By Robin Stephenson and Alyssa Casey

Poverty is not easy. For food-insecure families, especially those experiencing a food emergency, getting access to nutritious food at the nearest food bank or pantry can be difficult.

Food banks are on the front lines of hunger every day. The tragedy is never more acute than seeing a child who has gone without.

Eric Cooper can’t forget.

Cooper is president and CEO of the San Antonio Food Bank in Texas. This week, he testified before the House Agriculture’s Nutrition subcommittee hearing on incentive programs aimed at increasing low-income families’ purchasing power of fruits and vegetables.

“I’m reminded of a woman that received a watermelon,” Cooper told committee members. Watermelons are grown in the food bank’s Winter Garden program. Cooper was surprised when the client’s children were offered the watermelon and did not seem to like it. He asked their mother why. 

“They’ve never had it,” Cooper recalls her saying. Lacking a car, she used the bus to do her grocery shopping and a watermelon would be too heavy to carry. Cooper said she told him, “A gallon of milk weighs 8 pounds and it seems impossible to bring one of those home.”

Cooper pointed out the irony of food-insecure families that live in farming regions rich with fresh produce but who can’t obtain a variety of nutritious food. For example, rural Zavala County, Texas, is called the spinach capital of the world, yet it has one of the highest rates of hunger in the U.S. Nearly half the children in the county, 45 percent, live below the poverty line.

Good nutrition is critical to a child’s development. The 2016 Hunger Report: The Nourishing Effect notes that malnutrition has social costs too, including a less productive economy and exorbitant healthcare costs that affect everyone’s standard of living. 

For many children from hungry families, the bulk of their nutrition often comes from school meals. Congress has the opportunity right now to strengthen nutrition access for children during the school year and the summer months and should do so quickly.

However, neither school meals nor food banks can alleviate hunger alone. The SNAP (formerly food stamps) program also helps provide needed nutrition.

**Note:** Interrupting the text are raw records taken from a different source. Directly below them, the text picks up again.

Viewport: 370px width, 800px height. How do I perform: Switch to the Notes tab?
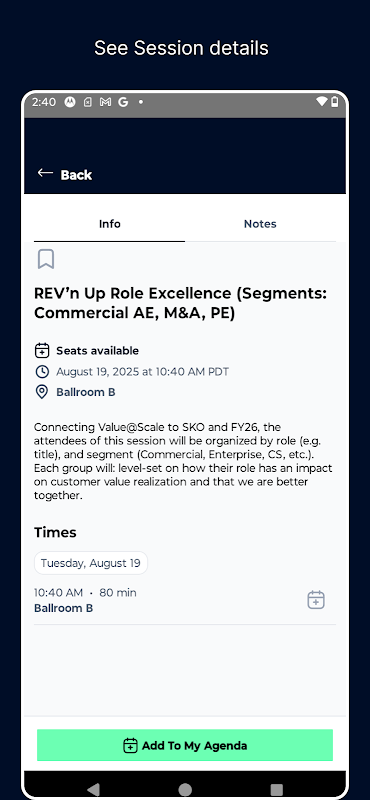click(x=260, y=224)
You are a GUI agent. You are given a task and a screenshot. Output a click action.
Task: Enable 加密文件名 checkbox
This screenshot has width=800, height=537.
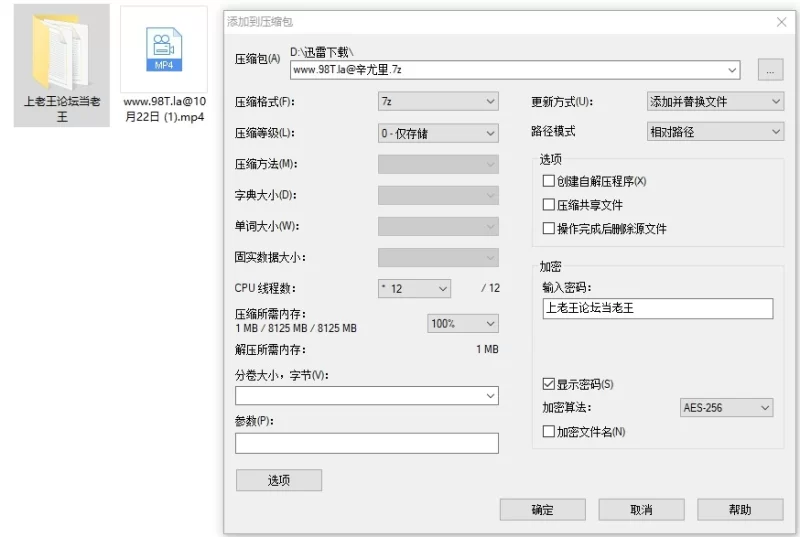(x=548, y=431)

Ranking member on the subcommittee Jim McGovern (D-Mass.-2) asked if cuts to SNAP – which have been proposed by Congress multiple times in recent years – would have an impact. Cooper made it clear that food banks could not fill the gap.  “A minor cut in SNAP,” he said, “would set us back, and we would not be able to recover.”

Subcommittee Chairwoman Jackie Walorski (R-Ind.-2) observed that ending hunger, poverty, and obesity requires “a 360-degree approach.”

She’s right. We need to ensure government programs help families like the one Eric Cooper encountered not just access food, but access nutritious foods in the communities in which they live. Smart, inclusive policies can lighten the load on a family’s journey out of hunger.

Robin Stephenson is the national lead for social media and senior regional organizer, and Alyssa Casey is the interim domestic policy analyst at Bread for the World.